Data section:
══════

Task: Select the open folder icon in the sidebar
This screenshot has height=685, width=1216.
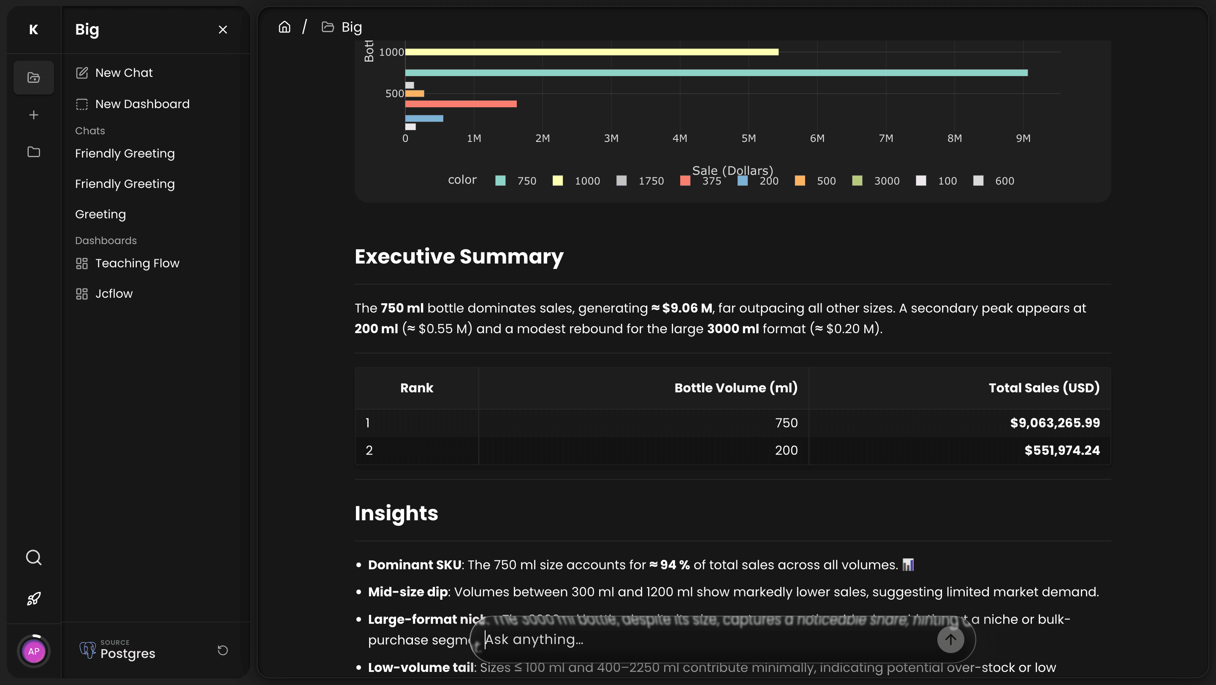Action: (x=34, y=77)
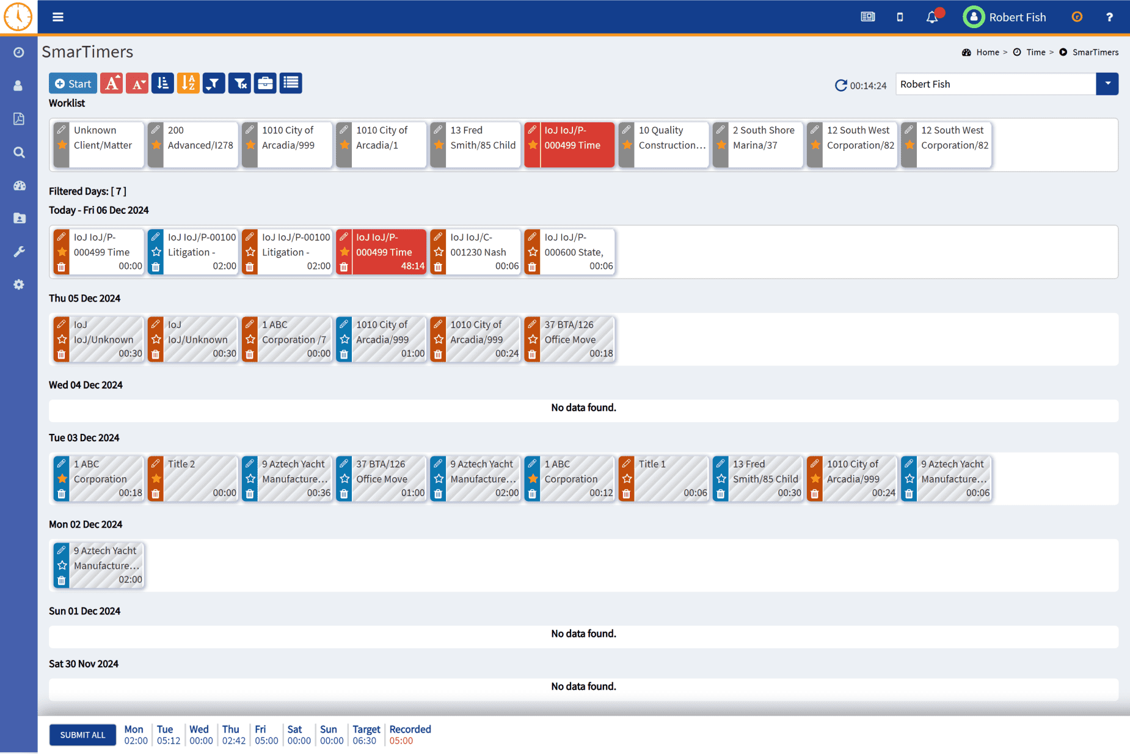Open the Robert Fish account menu

point(1005,17)
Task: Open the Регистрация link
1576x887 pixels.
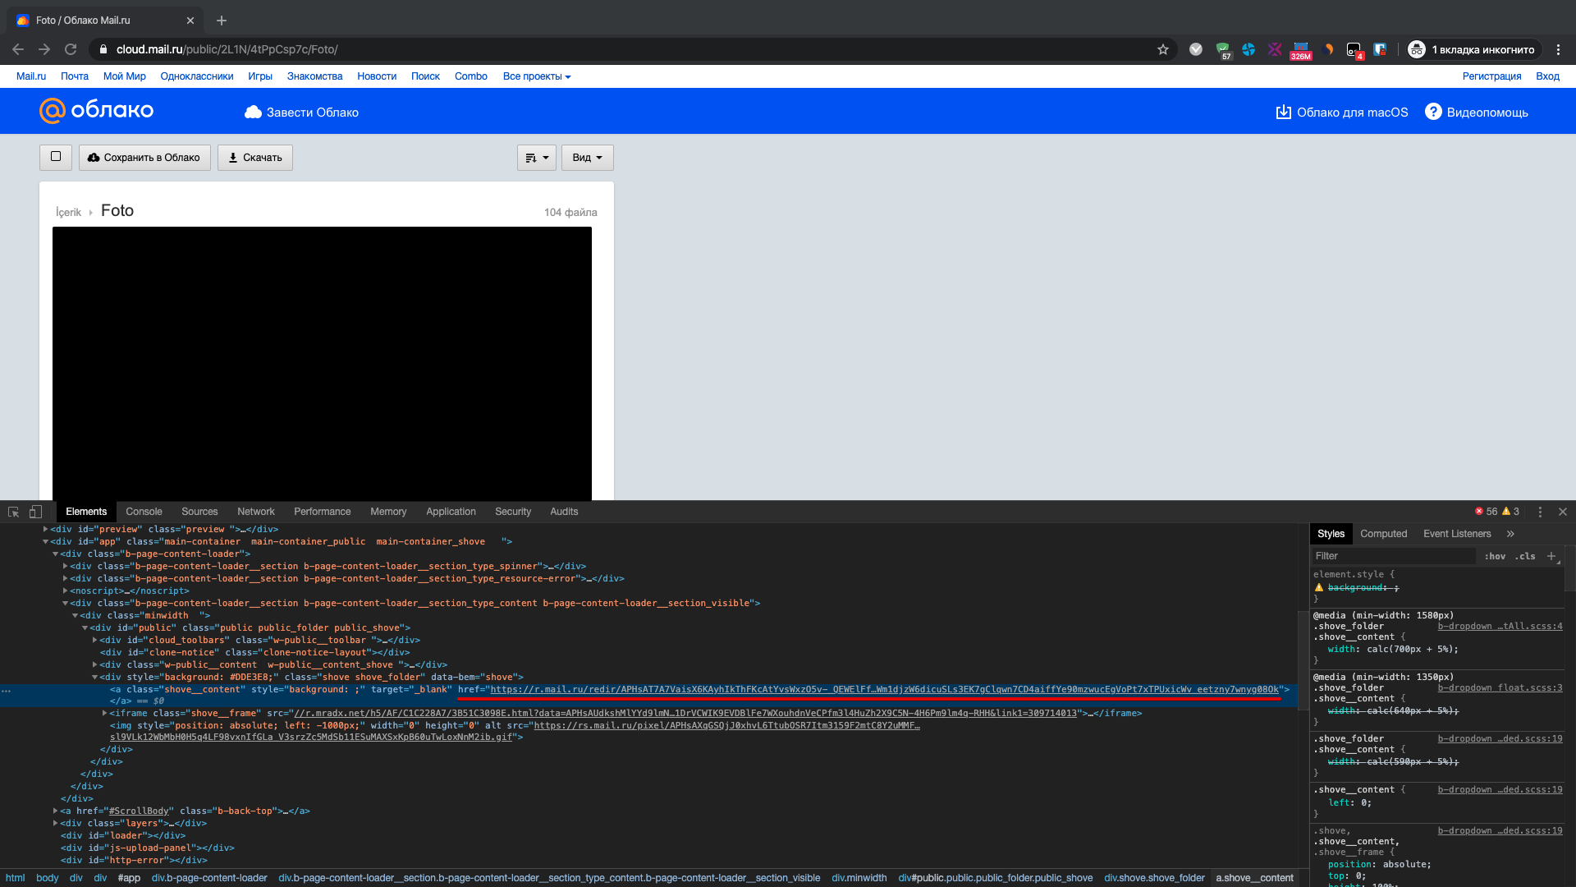Action: click(1491, 76)
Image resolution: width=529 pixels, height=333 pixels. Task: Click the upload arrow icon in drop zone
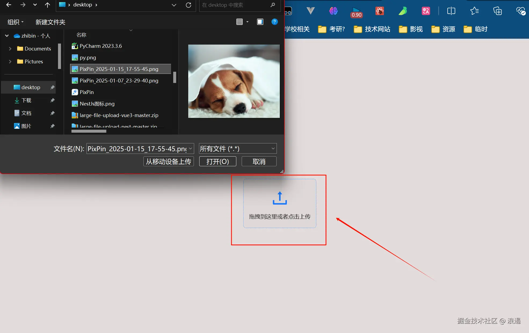(x=280, y=198)
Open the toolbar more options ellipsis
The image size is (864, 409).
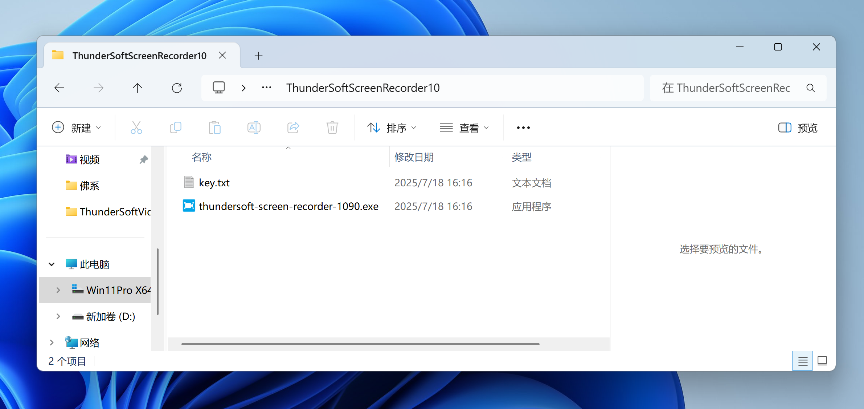(x=523, y=127)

══════

Problem details:
The preceding entries are to be returned verbatim, with every picture excluded.

Output of the exercise:
Task: Select the open folder icon in the sidebar
This screenshot has height=685, width=1216.
Action: (x=34, y=77)
Open the Robert Fish account menu

point(1005,17)
Task: Open the Регистрация link
1576x887 pixels.
Action: click(1491, 76)
Image resolution: width=529 pixels, height=333 pixels. Task: Click the upload arrow icon in drop zone
(x=280, y=198)
Open the toolbar more options ellipsis
The image size is (864, 409).
(x=523, y=127)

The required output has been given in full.